**PROBLEM STATEMENT:**
Nothing but the records, repeated exactly, should form the response.

Data entries:
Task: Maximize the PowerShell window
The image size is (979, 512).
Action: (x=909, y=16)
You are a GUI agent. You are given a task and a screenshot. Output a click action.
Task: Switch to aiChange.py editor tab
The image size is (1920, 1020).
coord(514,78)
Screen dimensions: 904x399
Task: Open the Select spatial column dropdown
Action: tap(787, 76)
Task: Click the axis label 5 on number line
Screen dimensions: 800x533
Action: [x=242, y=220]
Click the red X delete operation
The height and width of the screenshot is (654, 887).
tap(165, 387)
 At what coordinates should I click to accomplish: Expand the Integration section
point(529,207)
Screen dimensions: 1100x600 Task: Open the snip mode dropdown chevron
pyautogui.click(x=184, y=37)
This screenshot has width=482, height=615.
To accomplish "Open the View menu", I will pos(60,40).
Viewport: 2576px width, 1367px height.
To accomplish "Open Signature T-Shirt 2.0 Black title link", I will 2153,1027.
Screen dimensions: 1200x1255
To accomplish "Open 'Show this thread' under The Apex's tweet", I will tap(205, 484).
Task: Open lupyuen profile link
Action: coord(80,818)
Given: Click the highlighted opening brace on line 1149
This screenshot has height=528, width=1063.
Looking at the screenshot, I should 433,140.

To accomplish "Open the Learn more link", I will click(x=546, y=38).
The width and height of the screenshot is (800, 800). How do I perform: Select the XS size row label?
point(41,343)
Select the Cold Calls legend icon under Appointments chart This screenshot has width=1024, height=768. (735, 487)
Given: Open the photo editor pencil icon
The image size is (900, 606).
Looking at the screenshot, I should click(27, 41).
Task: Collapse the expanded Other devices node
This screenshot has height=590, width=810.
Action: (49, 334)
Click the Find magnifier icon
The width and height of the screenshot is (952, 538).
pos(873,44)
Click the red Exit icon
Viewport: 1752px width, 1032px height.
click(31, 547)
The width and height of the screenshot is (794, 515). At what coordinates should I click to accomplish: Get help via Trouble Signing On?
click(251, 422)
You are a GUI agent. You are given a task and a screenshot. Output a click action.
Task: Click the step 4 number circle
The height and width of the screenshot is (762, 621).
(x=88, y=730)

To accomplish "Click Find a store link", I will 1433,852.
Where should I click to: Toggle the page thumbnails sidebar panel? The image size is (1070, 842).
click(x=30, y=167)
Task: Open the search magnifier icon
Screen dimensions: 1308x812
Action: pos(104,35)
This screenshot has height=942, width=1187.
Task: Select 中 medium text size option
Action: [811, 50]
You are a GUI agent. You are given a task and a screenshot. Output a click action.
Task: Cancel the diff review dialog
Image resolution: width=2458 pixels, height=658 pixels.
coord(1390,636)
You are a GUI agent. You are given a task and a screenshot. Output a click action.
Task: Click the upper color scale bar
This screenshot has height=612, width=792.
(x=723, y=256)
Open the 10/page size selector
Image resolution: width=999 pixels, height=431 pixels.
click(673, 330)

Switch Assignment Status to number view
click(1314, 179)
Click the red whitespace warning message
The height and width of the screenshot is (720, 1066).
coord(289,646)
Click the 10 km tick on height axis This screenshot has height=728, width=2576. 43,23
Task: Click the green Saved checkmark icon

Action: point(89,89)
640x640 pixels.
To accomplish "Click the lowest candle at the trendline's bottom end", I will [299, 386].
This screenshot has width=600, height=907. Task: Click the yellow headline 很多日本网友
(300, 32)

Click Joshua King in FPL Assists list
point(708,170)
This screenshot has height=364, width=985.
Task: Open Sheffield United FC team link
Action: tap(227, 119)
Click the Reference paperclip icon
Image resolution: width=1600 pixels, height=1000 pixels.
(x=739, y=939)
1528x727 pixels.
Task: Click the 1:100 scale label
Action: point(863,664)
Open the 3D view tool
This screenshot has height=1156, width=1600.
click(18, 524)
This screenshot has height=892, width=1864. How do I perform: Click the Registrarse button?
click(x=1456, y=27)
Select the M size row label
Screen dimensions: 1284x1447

**RESPONSE AREA:**
Task: Maximize the PowerShell window
The image size is (979, 512).
Action: (x=909, y=16)
You are a GUI agent. You are given a task and a screenshot. Output a click action.
Task: Switch to aiChange.py editor tab
The image size is (1920, 1020).
coord(514,78)
Screen dimensions: 904x399
Task: Open the Select spatial column dropdown
Action: tap(787, 76)
Task: Click the axis label 5 on number line
Screen dimensions: 800x533
Action: [x=242, y=220]
Click the red X delete operation
The height and width of the screenshot is (654, 887).
tap(165, 387)
 At what coordinates should I click to accomplish: Expand the Integration section
point(529,207)
Screen dimensions: 1100x600 Task: Open the snip mode dropdown chevron
pyautogui.click(x=184, y=37)
This screenshot has width=482, height=615.
To accomplish "Open the View menu", I will pos(60,40).
Viewport: 2576px width, 1367px height.
To accomplish "Open Signature T-Shirt 2.0 Black title link", I will 2153,1027.
Screen dimensions: 1200x1255
To accomplish "Open 'Show this thread' under The Apex's tweet", I will tap(205, 484).
Task: Open lupyuen profile link
Action: coord(80,818)
Given: Click the highlighted opening brace on line 1149
This screenshot has height=528, width=1063.
Looking at the screenshot, I should 433,140.

To accomplish "Open the Learn more link", I will click(x=546, y=38).
The width and height of the screenshot is (800, 800). How do I perform: Select the XS size row label?
point(41,343)
Select the Cold Calls legend icon under Appointments chart This screenshot has width=1024, height=768. (735, 487)
Given: Open the photo editor pencil icon
The image size is (900, 606).
Looking at the screenshot, I should click(27, 41).
Task: Collapse the expanded Other devices node
This screenshot has height=590, width=810.
Action: (49, 334)
Click the Find magnifier icon
The width and height of the screenshot is (952, 538).
pos(873,44)
Click the red Exit icon
Viewport: 1752px width, 1032px height.
click(31, 547)
The width and height of the screenshot is (794, 515). At what coordinates should I click to accomplish: Get help via Trouble Signing On?
click(251, 422)
You are a GUI agent. You are given a task and a screenshot. Output a click action.
Task: Click the step 4 number circle
The height and width of the screenshot is (762, 621).
(x=88, y=730)

To accomplish "Click Find a store link", I will 1433,852.
Where should I click to: Toggle the page thumbnails sidebar panel? The image size is (1070, 842).
click(x=30, y=167)
Task: Open the search magnifier icon
Screen dimensions: 1308x812
Action: pos(104,35)
This screenshot has height=942, width=1187.
Task: Select 中 medium text size option
Action: [811, 50]
You are a GUI agent. You are given a task and a screenshot. Output a click action.
Task: Cancel the diff review dialog
Image resolution: width=2458 pixels, height=658 pixels.
coord(1390,636)
You are a GUI agent. You are given a task and a screenshot. Output a click action.
Task: Click the upper color scale bar
This screenshot has height=612, width=792.
(x=723, y=256)
Open the 10/page size selector
Image resolution: width=999 pixels, height=431 pixels.
click(673, 330)

Switch Assignment Status to number view
click(1314, 179)
Click the red whitespace warning message
The height and width of the screenshot is (720, 1066).
coord(289,646)
Click the 10 km tick on height axis This screenshot has height=728, width=2576. 43,23
Task: Click the green Saved checkmark icon

Action: point(89,89)
640x640 pixels.
To accomplish "Click the lowest candle at the trendline's bottom end", I will [299, 386].
This screenshot has width=600, height=907. Task: Click the yellow headline 很多日本网友
(300, 32)

Click Joshua King in FPL Assists list
point(708,170)
This screenshot has height=364, width=985.
Task: Open Sheffield United FC team link
Action: tap(227, 119)
Click the Reference paperclip icon
Image resolution: width=1600 pixels, height=1000 pixels.
(x=739, y=939)
1528x727 pixels.
Task: Click the 1:100 scale label
Action: point(863,664)
Open the 3D view tool
This screenshot has height=1156, width=1600.
click(18, 524)
This screenshot has height=892, width=1864. How do I perform: Click the Registrarse button?
click(x=1456, y=27)
Select the M size row label
Screen dimensions: 1284x1447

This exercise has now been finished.